===== TEXTE FOURNI =====
L'article 2 de la proposition de loi va dans ce sens puisqu'il accroît la valeur du bien de famille, dont le principal avantage est d'être insaisissable, en le portant de 50 000 F à 800 000 F.

La notion de bien de famille a son origine dans une institution apparue au Texas vers le milieu du XIXe siècle sous le nom de home steadt. Elle pénétra en France vers la fin du siècle et aboutit à la loi du 12 juillet 1909, modifiée plusieurs fois depuis lors.

Le bien de famille est un immeuble que son propriétaire soumet à un régime d'insaisissabilité destiné à en assurer la conservation dans l'intérêt de la famille. Chaque famille ne peut avoir qu'un seul bien de famille. La constitution peut être faite par le mari, la femme, le conjoint survivant, un aïeul. Plus généralement, toute personne capable de disposer peut constituer un bien de famille au profit d'une autre personne.

Le bien considéré peut être un immeuble par nature ou par destination : une maison, une maison avec des terres attenantes ou voisines, une maison avec boutique ou atelier et le matériel ou outillage le garnissant. Il doit être occupé et exploité par la famille, ce qui exclut l'habitation secondaire. La constitution ne peut concerner ni un bien indivis, ni un bien grevé de privilège ou d'hypothèques conventionnelle ou judiciaire.

La valeur du bien constitué est au maximum, lors de sa constitution, de 50 000 F. Ce faible montant explique que l'institution ait peu de succès, ne puisse concerner que des constitutions anciennes et soit en pratique remplacée par un jeu de donations successives avec clause d'inaliénabilité et réserve d'usufruit en faveur du constituant.
=====
* **TÂCHES À RÉALISER**:
**A.** Reproduisez le passage du texte sur le bien de famille qui va de « L'article 2 de » à « 50 000 F à 800 000 F. ».
**B.** D'après le texte sur le bien de famille, où est apparue l'institution dont cette notion tire son origine ?
===== DONNÉES RECUEILLIES =====
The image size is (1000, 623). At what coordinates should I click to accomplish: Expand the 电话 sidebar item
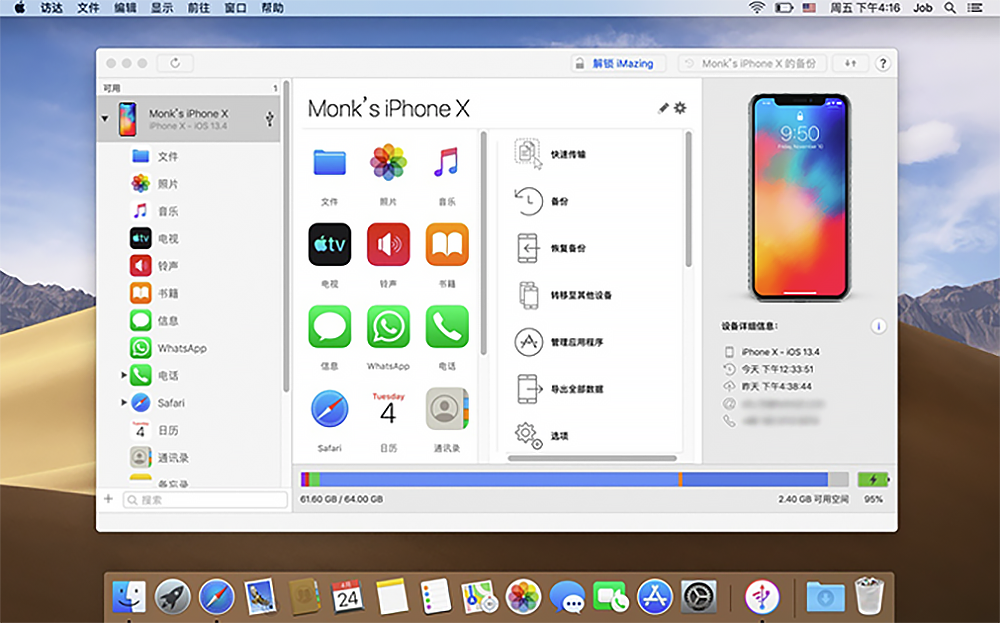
=====
* **RÉPONSES**:
**A.**
L'article 2 de la proposition de loi va dans ce sens puisqu'il accroît la valeur du bien de famille, dont le principal avantage est d'être insaisissable, en le portant de 50 000 F à 800 000 F.

**B.** Au Texas, vers le milieu du XIXe siècle.